(Beginning of WORKING DATA)

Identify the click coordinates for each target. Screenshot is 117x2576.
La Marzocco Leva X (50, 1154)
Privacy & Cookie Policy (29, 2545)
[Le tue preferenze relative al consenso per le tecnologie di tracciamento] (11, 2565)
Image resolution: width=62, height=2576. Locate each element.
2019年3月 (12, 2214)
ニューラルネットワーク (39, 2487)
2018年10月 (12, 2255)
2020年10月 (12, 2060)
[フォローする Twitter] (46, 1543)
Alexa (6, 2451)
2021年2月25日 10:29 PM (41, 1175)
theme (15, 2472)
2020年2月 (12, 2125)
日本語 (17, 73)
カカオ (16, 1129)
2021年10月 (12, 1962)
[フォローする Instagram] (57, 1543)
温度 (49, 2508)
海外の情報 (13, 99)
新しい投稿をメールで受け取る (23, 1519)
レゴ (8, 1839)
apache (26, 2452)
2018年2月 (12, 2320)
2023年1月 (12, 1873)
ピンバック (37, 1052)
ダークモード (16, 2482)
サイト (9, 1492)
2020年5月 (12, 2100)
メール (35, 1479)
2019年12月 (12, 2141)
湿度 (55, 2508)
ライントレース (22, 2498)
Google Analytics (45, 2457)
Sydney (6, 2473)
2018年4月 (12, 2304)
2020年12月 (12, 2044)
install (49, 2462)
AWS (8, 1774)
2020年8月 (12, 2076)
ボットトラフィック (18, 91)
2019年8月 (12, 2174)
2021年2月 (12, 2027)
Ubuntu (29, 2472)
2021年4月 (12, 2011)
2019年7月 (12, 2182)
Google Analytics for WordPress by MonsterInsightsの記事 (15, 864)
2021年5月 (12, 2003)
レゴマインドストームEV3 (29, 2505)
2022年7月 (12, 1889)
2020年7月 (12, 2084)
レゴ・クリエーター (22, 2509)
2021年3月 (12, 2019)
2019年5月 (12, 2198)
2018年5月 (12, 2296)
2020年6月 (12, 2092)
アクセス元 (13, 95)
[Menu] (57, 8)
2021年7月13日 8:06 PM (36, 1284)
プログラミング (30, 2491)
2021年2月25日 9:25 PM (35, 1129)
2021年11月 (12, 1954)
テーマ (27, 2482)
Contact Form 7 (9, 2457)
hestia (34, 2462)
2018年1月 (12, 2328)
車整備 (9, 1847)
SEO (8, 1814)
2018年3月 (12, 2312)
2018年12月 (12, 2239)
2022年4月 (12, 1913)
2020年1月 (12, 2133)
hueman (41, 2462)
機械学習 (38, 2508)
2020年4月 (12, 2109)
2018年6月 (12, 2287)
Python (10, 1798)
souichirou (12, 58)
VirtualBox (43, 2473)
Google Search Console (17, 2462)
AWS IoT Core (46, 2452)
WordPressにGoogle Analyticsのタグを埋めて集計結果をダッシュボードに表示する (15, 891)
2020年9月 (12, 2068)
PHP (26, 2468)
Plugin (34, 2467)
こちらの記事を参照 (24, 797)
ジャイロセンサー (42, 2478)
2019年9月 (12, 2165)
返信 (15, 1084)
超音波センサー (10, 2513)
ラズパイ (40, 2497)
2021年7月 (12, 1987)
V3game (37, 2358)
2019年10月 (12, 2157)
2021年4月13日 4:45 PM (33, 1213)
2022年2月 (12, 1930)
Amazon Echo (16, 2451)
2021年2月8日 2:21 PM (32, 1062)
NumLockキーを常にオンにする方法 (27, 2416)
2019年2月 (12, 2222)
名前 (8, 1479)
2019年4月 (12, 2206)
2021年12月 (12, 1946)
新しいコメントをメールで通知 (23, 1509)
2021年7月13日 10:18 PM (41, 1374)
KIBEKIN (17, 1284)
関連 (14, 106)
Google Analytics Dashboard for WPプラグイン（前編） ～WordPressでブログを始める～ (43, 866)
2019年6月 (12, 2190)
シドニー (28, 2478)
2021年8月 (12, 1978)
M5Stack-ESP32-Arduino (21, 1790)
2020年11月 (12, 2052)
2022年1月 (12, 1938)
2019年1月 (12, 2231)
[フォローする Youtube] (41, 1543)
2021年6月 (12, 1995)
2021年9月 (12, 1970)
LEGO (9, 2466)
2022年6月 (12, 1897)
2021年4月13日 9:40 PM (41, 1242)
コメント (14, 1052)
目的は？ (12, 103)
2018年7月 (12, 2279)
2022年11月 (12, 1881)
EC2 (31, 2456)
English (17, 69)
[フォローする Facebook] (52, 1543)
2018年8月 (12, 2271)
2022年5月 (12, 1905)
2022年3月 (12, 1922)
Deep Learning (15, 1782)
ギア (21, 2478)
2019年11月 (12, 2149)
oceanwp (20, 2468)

(End of WORKING DATA)

Every line of the listing is to be returned exactly as written.

▸ **ANSWER FOR THIS EXERCISE**
Identify the click coordinates for each target. Screenshot is 117x2576.
La Marzocco Leva X (50, 1154)
Privacy & Cookie Policy (29, 2545)
[Le tue preferenze relative al consenso per le tecnologie di tracciamento] (11, 2565)
Image resolution: width=62, height=2576. Locate each element.
2019年3月 (12, 2214)
ニューラルネットワーク (39, 2487)
2018年10月 (12, 2255)
2020年10月 (12, 2060)
[フォローする Twitter] (46, 1543)
Alexa (6, 2451)
2021年2月25日 10:29 PM (41, 1175)
theme (15, 2472)
2020年2月 (12, 2125)
日本語 (17, 73)
カカオ (16, 1129)
2021年10月 (12, 1962)
[フォローする Instagram] (57, 1543)
温度 (49, 2508)
海外の情報 (13, 99)
新しい投稿をメールで受け取る (23, 1519)
レゴ (8, 1839)
apache (26, 2452)
2018年2月 (12, 2320)
2023年1月 (12, 1873)
ピンバック (37, 1052)
ダークモード (16, 2482)
サイト (9, 1492)
2020年5月 (12, 2100)
メール (35, 1479)
2019年12月 (12, 2141)
湿度 (55, 2508)
ライントレース (22, 2498)
Google Analytics (45, 2457)
Sydney (6, 2473)
2018年4月 (12, 2304)
2020年12月 (12, 2044)
install (49, 2462)
AWS (8, 1774)
2020年8月 (12, 2076)
ボットトラフィック (18, 91)
2019年8月 (12, 2174)
2021年2月 (12, 2027)
Ubuntu (29, 2472)
2021年4月 (12, 2011)
2019年7月 (12, 2182)
Google Analytics for WordPress by MonsterInsightsの記事 (15, 864)
2021年5月 (12, 2003)
レゴマインドストームEV3 (29, 2505)
2022年7月 (12, 1889)
2020年7月 (12, 2084)
レゴ・クリエーター (22, 2509)
2021年3月 (12, 2019)
2019年5月 (12, 2198)
2018年5月 (12, 2296)
2020年6月 (12, 2092)
アクセス元 (13, 95)
[Menu] (57, 8)
2021年7月13日 8:06 PM (36, 1284)
プログラミング (30, 2491)
2021年2月25日 9:25 PM (35, 1129)
2021年11月 (12, 1954)
テーマ (27, 2482)
Contact Form 7 (9, 2457)
hestia (34, 2462)
2018年1月 (12, 2328)
車整備 (9, 1847)
SEO (8, 1814)
2018年3月 (12, 2312)
2018年12月 (12, 2239)
2022年4月 (12, 1913)
2020年1月 (12, 2133)
hueman (41, 2462)
機械学習 (38, 2508)
2020年4月 (12, 2109)
2018年6月 (12, 2287)
Python (10, 1798)
souichirou (12, 58)
VirtualBox (43, 2473)
Google Search Console (17, 2462)
AWS IoT Core (46, 2452)
WordPressにGoogle Analyticsのタグを埋めて集計結果をダッシュボードに表示する (15, 891)
2020年9月 (12, 2068)
PHP (26, 2468)
Plugin (34, 2467)
こちらの記事を参照 (24, 797)
ジャイロセンサー (42, 2478)
2019年9月 (12, 2165)
返信 (15, 1084)
超音波センサー (10, 2513)
ラズパイ (40, 2497)
2021年7月 (12, 1987)
V3game (37, 2358)
2019年10月 (12, 2157)
2021年4月13日 4:45 PM (33, 1213)
2022年2月 (12, 1930)
Amazon Echo (16, 2451)
2021年2月8日 2:21 PM (32, 1062)
NumLockキーを常にオンにする方法 (27, 2416)
2019年2月 (12, 2222)
名前 (8, 1479)
2019年4月 (12, 2206)
2021年12月 (12, 1946)
新しいコメントをメールで通知 (23, 1509)
2021年7月13日 10:18 PM (41, 1374)
KIBEKIN (17, 1284)
関連 (14, 106)
Google Analytics Dashboard for WPプラグイン（前編） ～WordPressでブログを始める～ (43, 866)
2019年6月 (12, 2190)
シドニー (28, 2478)
2021年8月 (12, 1978)
M5Stack-ESP32-Arduino (21, 1790)
2020年11月 (12, 2052)
2022年1月 (12, 1938)
2019年1月 (12, 2231)
[フォローする Youtube] (41, 1543)
2021年6月 (12, 1995)
2021年9月 (12, 1970)
LEGO (9, 2466)
2022年6月 (12, 1897)
2021年4月13日 9:40 PM (41, 1242)
コメント (14, 1052)
目的は？ (12, 103)
2018年7月 (12, 2279)
2022年11月 (12, 1881)
EC2 (31, 2456)
English (17, 69)
[フォローする Facebook] (52, 1543)
2018年8月 (12, 2271)
2022年5月 (12, 1905)
2022年3月 (12, 1922)
Deep Learning (15, 1782)
ギア (21, 2478)
2019年11月 (12, 2149)
oceanwp (20, 2468)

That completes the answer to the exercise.